### ABOUT THIS TASK
Write out the data once more, exactly as it reads.

▼▼▼

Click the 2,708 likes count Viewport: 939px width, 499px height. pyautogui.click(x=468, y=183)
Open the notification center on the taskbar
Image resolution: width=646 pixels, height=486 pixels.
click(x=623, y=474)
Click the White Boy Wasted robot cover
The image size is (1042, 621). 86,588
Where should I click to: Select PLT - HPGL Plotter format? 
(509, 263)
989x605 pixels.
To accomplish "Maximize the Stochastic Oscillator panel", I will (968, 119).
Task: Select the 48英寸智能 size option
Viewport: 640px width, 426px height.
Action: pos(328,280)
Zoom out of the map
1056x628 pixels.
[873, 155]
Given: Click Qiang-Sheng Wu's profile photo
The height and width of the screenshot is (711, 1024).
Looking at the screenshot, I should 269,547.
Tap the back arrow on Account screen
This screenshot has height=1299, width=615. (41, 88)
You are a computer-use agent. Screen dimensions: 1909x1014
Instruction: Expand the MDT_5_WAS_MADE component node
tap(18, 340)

▲▲▲

### TASK RESPONSE
Click the 2,708 likes count Viewport: 939px width, 499px height. pyautogui.click(x=468, y=183)
Open the notification center on the taskbar
Image resolution: width=646 pixels, height=486 pixels.
click(x=623, y=474)
Click the White Boy Wasted robot cover
The image size is (1042, 621). 86,588
Where should I click to: Select PLT - HPGL Plotter format? 
(509, 263)
989x605 pixels.
To accomplish "Maximize the Stochastic Oscillator panel", I will (968, 119).
Task: Select the 48英寸智能 size option
Viewport: 640px width, 426px height.
Action: pos(328,280)
Zoom out of the map
1056x628 pixels.
[873, 155]
Given: Click Qiang-Sheng Wu's profile photo
The height and width of the screenshot is (711, 1024).
Looking at the screenshot, I should 269,547.
Tap the back arrow on Account screen
This screenshot has height=1299, width=615. (41, 88)
You are a computer-use agent. Screen dimensions: 1909x1014
Instruction: Expand the MDT_5_WAS_MADE component node
tap(18, 340)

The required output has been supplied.